ИСХОДНЫЙ ТЕКСТ:
.....
Вот культура и предстает как то, что приходится терпеть, без чего было бы трудно выжить, ибо она составляет совокупность условий, при которых противоположные воли и витальные порывы не аннигилируют во взаимных столкновениях, а находят необходимый компромисс. Она позволяет людям уживаться друг с другом даже тогда, когда эта совместность – вне бдительного надзора со стороны Левиафана с его законами и охранительными структурами. Тогда выходит, что Файхингер прав: культура – это, конечно, фикция, но полезная как идейная подоплека общественного договора, а если угодно, как незримая узда, наброшенная на человеческое своеволие, на его дикие и свирепые проявления.

Стало быть, культурное бытие – это взаимное приспособление всеобщих принципов и ценностей, с одной стороны, и конкретно-индивидуальных устремлений, с другой. Поэтому судьба культуры зависит от того, насколько приспособление возможно и удачно. Если же нарастают противоречия, сознание людей мечется между ними, культурные принципы перестают быть скрепами общественной жизни и ориентирами людских поступков, их ценность падает. Тогда об их власти над людьми, если и можно говорить, то в каком-то условном или метафорическом смысле. И культуртрегерство не спасает, а даже усугубляет положение, ибо к нему тогда относятся как к выспренней болтовне, не имеющей ничего общего с образовавшейся, например, после «смерти Бога» реальностью, в которой «все дозволено», в чем философ Иван Карамазов на свою беду убедил лакея-убийцу Смердякова. Это и есть кризис. Трещина между индивидуальным и всеобщим модусами человеческого бытия углубляется и расширяется до пропасти.
.....
ПИСЬМЕННОЕ ЗАДАНИЕ: Объясните в одном–трех предложениях, почему, согласно исходному тексту, культуртрегерство при нарастании противоречий не спасает положение, а усугубляет его. Строки, которые идут дальше, представляют собой отдельный материал.
.....
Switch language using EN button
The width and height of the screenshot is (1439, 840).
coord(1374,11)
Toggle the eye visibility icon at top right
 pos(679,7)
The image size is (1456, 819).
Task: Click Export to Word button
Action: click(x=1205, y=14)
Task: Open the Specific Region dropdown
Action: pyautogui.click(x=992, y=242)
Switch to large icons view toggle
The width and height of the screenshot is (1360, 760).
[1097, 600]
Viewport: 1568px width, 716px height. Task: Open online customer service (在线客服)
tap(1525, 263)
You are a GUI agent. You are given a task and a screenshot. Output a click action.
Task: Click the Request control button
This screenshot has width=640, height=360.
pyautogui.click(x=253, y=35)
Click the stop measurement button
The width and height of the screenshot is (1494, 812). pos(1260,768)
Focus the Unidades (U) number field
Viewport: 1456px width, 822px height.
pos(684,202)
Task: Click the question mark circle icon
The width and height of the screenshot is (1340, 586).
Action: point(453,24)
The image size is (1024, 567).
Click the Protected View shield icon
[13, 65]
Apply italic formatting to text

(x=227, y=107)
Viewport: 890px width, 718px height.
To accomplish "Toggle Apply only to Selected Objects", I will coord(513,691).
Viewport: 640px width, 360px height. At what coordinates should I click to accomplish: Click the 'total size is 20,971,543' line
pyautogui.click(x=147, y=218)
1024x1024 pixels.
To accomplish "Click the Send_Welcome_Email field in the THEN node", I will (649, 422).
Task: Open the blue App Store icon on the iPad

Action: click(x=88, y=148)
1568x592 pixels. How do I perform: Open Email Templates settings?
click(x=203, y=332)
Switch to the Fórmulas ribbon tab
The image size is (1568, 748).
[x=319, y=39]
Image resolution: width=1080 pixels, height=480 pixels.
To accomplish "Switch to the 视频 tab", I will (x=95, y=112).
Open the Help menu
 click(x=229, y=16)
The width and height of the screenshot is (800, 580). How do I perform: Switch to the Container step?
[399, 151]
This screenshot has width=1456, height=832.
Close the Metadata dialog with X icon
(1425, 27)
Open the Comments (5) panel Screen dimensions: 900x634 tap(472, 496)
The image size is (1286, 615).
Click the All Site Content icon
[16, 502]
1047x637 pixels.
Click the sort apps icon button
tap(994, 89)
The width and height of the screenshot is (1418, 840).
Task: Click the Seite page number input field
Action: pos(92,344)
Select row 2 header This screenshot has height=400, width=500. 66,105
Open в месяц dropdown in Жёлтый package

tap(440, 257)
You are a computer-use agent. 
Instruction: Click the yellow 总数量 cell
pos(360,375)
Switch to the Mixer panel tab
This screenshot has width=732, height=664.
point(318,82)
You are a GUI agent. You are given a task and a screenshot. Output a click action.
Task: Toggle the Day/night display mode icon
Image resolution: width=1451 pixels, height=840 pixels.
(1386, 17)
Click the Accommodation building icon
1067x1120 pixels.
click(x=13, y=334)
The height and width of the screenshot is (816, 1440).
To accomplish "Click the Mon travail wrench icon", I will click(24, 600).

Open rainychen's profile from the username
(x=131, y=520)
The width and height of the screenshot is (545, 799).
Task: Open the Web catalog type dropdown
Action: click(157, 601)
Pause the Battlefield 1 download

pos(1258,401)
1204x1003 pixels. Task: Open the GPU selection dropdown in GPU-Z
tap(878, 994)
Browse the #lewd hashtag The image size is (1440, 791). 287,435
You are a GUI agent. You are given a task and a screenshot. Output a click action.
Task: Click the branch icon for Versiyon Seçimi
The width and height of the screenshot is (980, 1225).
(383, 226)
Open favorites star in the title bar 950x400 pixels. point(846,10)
.....
ВЫПОЛНЕННОЕ ЗАДАНИЕ: Когда противоречия нарастают и культурные принципы теряют ценность, к культуртрегерству начинают относиться как к выспренней болтовне. Ее считают не имеющей ничего общего с реальностью, которая образовалась, например, после «смерти Бога» и в которой «все дозволено».